Starting a Ballista cluster using Docker Compose

Docker Compose is a convenient way to launch a cluster when testing locally.

Build Docker image

There is no officially published Docker image so it is currently necessary to build the image from source instead.

Run the following commands to clone the source repository and build the Docker image.
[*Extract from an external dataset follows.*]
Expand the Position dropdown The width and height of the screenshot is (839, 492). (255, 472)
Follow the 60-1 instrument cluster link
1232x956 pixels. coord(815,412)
git clone git@github.com:apache/arrow-datafusion.git -b 5.1.0
cd arrow-datafusion
./dev/build-ballista-docker.sh

This will create an image with the tag ballista:0.6.0.

Start a cluster

The following Docker Compose example demonstrates how to start a cluster using one scheduler process and one executor process, with the scheduler using etcd as a backing store. A data volume is mounted into each container so that Ballista can access the host file system.

version: "2.2"
services:
  etcd:
    image: quay.io/coreos/etcd:v3.4.9
    command: "etcd -advertise-client-urls http://etcd:2379 -listen-client-urls http://0.0.0.0:2379"
  ballista-scheduler:
    image: ballista:0.6.0
    command: "/scheduler --config-backend etcd --etcd-urls etcd:2379 --bind-host 0.0.0.0 --bind-port 50050"
    ports:
      - "50050:50050"
    environment:
      - RUST_LOG=info
    volumes:
      - ./data:/data
    depends_on:
      - etcd
  ballista-executor:
    image: ballista:0.6.0
    command: "/executor --bind-host 0.0.0.0 --bind-port 50051 --scheduler-host ballista-scheduler"
    ports:
      - "50051:50051"
    environment:
      - RUST_LOG=info
    volumes:
      - ./data:/data
    depends_on:
      - ballista-scheduler

With the above content saved to a docker-compose.yaml file, the following command can be used to start the single node cluster.

docker-compose up

This should show output similar to the following:

$ docker-compose up
Creating network "ballista-benchmarks_default" with the default driver
Creating ballista-benchmarks_etcd_1 ... done
Creating ballista-benchmarks_ballista-scheduler_1 ... done
Creating ballista-benchmarks_ballista-executor_1  ... done
Attaching to ballista-benchmarks_etcd_1, ballista-benchmarks_ballista-scheduler_1, ballista-benchmarks_ballista-executor_1
ballista-executor_1   | [2021-08-28T15:55:22Z INFO  ballista_executor] Running with config:
ballista-executor_1   | [2021-08-28T15:55:22Z INFO  ballista_executor] work_dir: /tmp/.tmpLVx39c
ballista-executor_1   | [2021-08-28T15:55:22Z INFO  ballista_executor] concurrent_tasks: 4
ballista-scheduler_1  | [2021-08-28T15:55:22Z INFO  ballista_scheduler] Ballista v0.6.0 Scheduler listening on 0.0.0.0:50050
ballista-executor_1   | [2021-08-28T15:55:22Z INFO  ballista_executor] Ballista v0.6.0 Rust Executor listening on 0.0.0.0:50051

The scheduler listens on port 50050 and this is the port that clients will need to connect to.